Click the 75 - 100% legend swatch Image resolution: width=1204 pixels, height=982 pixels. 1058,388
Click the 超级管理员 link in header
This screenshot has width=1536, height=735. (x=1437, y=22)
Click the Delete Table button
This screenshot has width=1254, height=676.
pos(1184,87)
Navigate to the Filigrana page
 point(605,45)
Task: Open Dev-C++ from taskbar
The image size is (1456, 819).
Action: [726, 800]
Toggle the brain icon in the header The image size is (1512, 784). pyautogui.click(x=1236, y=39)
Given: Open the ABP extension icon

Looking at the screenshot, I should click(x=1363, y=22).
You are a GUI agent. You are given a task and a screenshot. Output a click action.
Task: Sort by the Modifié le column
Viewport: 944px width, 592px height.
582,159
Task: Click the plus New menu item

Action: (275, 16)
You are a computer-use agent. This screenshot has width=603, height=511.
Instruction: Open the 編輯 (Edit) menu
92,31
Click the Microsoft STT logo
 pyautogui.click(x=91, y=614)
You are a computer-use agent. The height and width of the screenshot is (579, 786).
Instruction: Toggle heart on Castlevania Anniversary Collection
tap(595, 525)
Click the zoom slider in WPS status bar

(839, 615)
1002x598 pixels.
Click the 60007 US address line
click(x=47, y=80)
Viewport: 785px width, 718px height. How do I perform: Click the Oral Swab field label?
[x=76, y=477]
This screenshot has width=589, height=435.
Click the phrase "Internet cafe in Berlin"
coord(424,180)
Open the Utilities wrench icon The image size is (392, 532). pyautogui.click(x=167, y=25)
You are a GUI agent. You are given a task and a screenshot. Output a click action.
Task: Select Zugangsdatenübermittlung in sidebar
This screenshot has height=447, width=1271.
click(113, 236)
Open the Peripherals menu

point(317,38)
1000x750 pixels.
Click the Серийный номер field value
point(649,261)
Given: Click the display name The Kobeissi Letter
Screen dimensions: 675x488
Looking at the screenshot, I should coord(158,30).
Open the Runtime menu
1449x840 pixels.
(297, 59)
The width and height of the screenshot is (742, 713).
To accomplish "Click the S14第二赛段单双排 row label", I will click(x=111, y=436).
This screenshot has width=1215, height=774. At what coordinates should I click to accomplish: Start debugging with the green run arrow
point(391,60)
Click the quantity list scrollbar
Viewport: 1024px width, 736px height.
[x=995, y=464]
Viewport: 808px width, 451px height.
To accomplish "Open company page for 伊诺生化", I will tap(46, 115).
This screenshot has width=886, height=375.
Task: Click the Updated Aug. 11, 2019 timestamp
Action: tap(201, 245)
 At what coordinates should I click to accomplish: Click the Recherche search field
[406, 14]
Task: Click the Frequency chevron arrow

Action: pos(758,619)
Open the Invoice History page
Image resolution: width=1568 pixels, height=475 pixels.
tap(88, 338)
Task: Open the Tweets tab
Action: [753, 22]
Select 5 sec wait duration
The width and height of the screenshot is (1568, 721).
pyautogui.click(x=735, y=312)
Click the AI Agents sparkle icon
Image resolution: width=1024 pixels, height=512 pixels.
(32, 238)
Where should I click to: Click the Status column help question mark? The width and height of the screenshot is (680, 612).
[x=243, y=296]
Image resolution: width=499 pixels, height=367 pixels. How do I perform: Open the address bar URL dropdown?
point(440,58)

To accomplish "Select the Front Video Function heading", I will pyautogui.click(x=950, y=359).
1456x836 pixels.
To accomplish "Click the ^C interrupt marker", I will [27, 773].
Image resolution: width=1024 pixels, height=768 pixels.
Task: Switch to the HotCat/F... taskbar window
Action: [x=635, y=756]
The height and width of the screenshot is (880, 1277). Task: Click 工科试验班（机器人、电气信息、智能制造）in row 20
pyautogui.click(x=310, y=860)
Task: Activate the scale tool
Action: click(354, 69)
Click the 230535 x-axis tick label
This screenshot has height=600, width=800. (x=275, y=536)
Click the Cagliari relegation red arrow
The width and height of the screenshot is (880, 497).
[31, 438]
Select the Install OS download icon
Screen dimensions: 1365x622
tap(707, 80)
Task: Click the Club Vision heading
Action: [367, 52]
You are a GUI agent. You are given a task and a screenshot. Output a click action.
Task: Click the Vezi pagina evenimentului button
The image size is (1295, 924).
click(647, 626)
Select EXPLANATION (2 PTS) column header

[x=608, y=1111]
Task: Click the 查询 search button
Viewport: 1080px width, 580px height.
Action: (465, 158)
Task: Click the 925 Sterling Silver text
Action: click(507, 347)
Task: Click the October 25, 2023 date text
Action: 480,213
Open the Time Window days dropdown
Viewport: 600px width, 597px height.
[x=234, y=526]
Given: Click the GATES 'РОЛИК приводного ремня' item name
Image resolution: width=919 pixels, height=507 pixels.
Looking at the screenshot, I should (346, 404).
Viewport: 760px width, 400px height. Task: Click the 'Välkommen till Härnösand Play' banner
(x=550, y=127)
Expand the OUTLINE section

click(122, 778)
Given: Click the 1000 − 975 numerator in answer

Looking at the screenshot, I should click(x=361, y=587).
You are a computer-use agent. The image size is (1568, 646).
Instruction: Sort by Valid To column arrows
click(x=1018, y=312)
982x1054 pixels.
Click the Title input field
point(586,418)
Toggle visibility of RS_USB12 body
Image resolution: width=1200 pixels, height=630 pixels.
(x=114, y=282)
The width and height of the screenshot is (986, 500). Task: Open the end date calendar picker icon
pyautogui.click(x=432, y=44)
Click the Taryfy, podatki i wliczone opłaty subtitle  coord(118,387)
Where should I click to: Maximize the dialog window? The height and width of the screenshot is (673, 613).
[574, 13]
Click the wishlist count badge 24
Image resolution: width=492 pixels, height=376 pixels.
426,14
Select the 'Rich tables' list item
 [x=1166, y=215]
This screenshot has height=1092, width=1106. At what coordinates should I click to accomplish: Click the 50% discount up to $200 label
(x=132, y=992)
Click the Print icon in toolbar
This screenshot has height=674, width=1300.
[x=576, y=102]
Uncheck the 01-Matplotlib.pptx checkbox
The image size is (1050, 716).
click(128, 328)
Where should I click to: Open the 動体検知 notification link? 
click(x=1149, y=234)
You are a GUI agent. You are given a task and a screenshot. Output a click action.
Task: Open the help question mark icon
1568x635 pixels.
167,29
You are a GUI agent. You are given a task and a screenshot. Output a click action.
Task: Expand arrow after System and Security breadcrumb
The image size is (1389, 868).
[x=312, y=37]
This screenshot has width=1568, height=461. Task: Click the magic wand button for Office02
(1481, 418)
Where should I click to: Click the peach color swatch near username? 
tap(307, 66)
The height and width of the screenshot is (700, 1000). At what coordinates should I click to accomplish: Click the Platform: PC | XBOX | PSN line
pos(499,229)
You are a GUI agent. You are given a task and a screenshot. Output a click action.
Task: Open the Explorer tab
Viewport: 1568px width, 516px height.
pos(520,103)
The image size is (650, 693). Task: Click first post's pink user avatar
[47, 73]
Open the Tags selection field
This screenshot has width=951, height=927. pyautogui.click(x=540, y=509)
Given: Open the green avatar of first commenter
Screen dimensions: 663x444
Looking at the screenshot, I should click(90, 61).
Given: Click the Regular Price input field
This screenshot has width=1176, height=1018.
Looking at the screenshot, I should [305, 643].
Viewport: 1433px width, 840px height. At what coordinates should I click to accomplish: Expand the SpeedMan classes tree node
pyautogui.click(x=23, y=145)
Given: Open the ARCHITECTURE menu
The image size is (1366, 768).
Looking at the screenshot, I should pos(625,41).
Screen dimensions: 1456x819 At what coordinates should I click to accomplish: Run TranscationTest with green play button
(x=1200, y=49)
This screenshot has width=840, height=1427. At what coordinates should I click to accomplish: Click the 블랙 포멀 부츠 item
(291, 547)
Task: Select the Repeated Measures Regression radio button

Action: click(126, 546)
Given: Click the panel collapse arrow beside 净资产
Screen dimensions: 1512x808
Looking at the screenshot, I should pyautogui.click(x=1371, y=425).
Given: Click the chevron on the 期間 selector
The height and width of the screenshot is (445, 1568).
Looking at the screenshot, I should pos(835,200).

......

Rewrite the records as a JSON list of strings, one string per line, leaving out blank lines. Begin at the line that contains "Given: Open the green" and stop after the line that contains "Looking at the screenshot, I should [305, 643].".

[
  "Given: Open the green avatar of first commenter",
  "Screen dimensions: 663x444",
  "Looking at the screenshot, I should click(90, 61).",
  "Given: Click the Regular Price input field",
  "This screenshot has width=1176, height=1018.",
  "Looking at the screenshot, I should [305, 643]."
]